The thing about the echo chamber is it’s very easy to spot because everyone’s saying the same thing. Once you’ve identified the nonsense you simply filter it out. Being someone who parses a number of tech blogs I’ve come across the iPhone nonsense described in the post but, while annoying, it doesn’t bother me because I’ve already flagged these people in my mind as stupid. In a perverse way it actually helps because I can then disregard anything else they say based on this evidence, thus lopping off a whole swathe of nonsense from my radar. But when I come across someone who, through exasperation, is driven to write something thoughtful and intelligent I spot them and make a note. This person has a brain. What else have they written?
95% of anything is rubbish. This applies to the internet as much as the rest of the world. The beauty of the internet is we’re able to curate that 5% into something useful rather that just swimming through the shit. And as for Digg… Well, I never go there because it’s a stupid magnet, but I like that it exists. It keeps the stupid in one place.
I got the link via Ben Hammersley who titles it “When they start crowd-sourcing news, this is what will happen.” Sure, if you use the whole crowd. More sensible to parse the clever from the crowd and source that. Which is what we’ve been doing with our blogs all these years.
The future is safe.
“Sure, if you use the whole crowd. More sensible to parse the clever from the crowd and source that. Which is what we’ve been doing with our blogs all these years.”
I’m not so convinced. There are two problems to deal with here. The first is that the crowd is on both sides of the divide: they’re the audience too. Which means that you can’t rely on them to effectively filter the stupid out. (If we could rely on crowds to do that, we’d not have an echo chamber in the first place). Sure, you and I might be right, but that’s not going to help when the everyone else is wrong. For the iPhone, who cares, but for important news, this is a big problem.
The second problem is that you can only filter on topics you know about. Sure, I know which blogs to read about Apple news, from long bitter experience. But how do I build that experience about the blogs about, say, Pakistani politics? How do I know who is part of an echo chamber, and who is a provider of quality independent thought? I have no “don’t go to digg” type reference for that topic.

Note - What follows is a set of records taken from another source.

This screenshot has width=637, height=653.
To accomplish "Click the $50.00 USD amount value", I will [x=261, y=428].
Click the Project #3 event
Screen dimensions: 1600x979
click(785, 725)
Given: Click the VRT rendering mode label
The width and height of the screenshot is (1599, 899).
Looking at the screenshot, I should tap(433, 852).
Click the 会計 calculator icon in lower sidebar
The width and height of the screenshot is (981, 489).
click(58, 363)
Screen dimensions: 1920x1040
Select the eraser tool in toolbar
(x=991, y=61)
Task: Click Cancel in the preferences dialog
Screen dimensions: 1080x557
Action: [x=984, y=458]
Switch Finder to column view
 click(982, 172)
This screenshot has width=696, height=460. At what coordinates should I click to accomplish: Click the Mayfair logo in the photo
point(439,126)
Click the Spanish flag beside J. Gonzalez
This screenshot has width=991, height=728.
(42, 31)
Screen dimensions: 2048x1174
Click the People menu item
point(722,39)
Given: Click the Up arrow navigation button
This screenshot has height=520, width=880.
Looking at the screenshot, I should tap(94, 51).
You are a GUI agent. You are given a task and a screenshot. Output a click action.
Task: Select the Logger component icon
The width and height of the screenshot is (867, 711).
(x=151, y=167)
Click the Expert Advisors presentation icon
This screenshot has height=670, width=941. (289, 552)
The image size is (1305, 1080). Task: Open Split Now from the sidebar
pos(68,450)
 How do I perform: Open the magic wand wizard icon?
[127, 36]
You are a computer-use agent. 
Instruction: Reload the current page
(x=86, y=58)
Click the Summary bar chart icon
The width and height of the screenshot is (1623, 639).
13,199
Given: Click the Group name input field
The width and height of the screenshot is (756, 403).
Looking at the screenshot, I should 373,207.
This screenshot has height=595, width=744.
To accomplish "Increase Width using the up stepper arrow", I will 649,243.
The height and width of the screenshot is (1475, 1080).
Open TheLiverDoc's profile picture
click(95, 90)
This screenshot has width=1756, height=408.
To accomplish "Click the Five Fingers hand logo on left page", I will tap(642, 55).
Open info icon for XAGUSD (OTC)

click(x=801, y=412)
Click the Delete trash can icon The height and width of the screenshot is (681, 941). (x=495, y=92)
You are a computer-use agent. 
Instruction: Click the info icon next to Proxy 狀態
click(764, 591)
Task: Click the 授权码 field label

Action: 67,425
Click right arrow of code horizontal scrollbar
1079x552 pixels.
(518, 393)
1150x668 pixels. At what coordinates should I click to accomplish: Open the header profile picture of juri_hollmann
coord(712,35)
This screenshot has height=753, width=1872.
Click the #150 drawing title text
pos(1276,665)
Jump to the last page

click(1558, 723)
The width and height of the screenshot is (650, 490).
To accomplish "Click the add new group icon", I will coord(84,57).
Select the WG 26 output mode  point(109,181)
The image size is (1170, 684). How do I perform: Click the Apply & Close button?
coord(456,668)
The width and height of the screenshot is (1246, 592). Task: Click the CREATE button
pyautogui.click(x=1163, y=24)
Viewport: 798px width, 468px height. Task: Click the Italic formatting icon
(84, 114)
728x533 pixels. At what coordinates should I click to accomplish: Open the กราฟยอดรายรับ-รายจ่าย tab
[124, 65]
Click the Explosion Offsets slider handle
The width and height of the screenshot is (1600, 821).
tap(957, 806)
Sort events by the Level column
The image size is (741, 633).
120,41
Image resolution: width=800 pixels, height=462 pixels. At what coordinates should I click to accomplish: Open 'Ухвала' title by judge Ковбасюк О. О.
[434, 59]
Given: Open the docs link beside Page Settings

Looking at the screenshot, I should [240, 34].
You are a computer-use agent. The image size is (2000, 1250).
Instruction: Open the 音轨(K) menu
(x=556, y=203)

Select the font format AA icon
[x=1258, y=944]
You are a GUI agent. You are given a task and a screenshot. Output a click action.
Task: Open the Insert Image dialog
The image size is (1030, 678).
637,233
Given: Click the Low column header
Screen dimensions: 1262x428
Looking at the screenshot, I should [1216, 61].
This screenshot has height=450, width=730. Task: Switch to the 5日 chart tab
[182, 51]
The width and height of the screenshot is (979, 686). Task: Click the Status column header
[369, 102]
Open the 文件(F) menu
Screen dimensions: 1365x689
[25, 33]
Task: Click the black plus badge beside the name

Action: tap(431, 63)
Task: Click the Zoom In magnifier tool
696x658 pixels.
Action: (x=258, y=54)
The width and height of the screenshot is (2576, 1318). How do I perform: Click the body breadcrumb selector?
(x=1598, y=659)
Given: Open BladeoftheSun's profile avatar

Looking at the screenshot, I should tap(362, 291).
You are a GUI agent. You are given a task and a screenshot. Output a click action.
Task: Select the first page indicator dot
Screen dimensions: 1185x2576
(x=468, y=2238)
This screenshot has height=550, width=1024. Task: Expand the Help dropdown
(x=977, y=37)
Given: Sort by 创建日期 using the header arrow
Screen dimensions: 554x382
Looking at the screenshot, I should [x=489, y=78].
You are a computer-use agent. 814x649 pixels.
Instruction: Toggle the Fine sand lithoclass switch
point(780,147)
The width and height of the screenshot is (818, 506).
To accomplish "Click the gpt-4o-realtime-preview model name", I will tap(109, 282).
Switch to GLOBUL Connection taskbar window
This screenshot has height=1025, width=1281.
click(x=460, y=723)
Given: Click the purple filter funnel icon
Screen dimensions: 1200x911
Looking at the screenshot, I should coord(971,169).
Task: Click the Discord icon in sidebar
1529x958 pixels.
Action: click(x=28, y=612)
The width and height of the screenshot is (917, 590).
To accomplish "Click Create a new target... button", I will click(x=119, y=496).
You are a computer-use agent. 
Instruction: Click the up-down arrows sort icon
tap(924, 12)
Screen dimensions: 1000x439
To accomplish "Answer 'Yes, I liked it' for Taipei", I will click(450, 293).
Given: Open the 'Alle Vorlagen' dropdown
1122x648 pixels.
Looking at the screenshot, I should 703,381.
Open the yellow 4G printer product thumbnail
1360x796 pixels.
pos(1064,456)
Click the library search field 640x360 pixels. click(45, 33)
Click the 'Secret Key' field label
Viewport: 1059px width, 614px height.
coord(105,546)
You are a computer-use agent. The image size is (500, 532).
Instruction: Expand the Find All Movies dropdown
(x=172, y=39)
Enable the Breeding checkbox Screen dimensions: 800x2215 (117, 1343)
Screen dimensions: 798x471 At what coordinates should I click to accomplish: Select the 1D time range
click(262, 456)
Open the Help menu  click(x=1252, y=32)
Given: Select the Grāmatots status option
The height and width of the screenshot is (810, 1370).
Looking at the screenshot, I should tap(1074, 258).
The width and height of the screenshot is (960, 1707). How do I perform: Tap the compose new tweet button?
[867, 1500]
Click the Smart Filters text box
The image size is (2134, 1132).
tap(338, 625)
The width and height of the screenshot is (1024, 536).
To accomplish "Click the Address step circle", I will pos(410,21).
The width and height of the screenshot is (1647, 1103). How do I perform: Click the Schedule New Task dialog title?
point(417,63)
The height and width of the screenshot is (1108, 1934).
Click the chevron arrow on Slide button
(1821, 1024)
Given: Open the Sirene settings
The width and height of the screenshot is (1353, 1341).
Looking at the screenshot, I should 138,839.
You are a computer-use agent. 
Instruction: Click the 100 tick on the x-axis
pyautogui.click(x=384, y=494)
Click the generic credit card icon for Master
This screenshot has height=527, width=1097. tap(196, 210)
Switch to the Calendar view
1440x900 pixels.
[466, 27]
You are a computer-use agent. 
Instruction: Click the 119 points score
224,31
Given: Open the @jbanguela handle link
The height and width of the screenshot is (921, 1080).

It’s late, but I keep thinking “layers”. It’s not just The News vs The Crowd. The crowd covers all manner of people at many different levels of knowledge, intelligence and ability.
The other thing that springs to mind is that we haven’t lost the notion of information gatekeepers, rather we’ve got networks of them now. To deal with the second problem, look at the tech blogging networks. You know which blogs to read about Apple development. That network will overlap with one on, say, Python so you should be able to find the Python gatekeepers fairly easily.
The tech world is obviously more mature online than everything else but we can expect everything else to catch up eventually. When the news bods are fully intertwingled you should be able to travel from Finance to Pakistan to Ecology fairly easily through recommendation. And those people will be parsing the crowds for us.
I’m pretty sure we’ve developed the tools to do this over the last decade but the noise of the stupid is proving a little daunting (and understandably so).
Like I say, it’s late.
I think you just reinvented Mainstream Media.
It really always comes back round to this: how do we know what to read. Well, we’ll find someone/something/somemagicbox that will tell us what’s good and what’s not. Maybe we’ll pay them for the service.
Thing is, we already have that. It’s called “The Media”.
I’m not saying to challenge the idea of the new forms of reporting, but rather to point out that the old forms are like they are for a reason. They grew up in pretty much the same way as New Media has. And at every point in the history of any medium, there’s been a time where Gatekeepers had to arise.
Ben traditional media had limited bandwidth and a very high cost of entry. The layers that Pete is describing can admit new players and shift far faster than traditional media has done.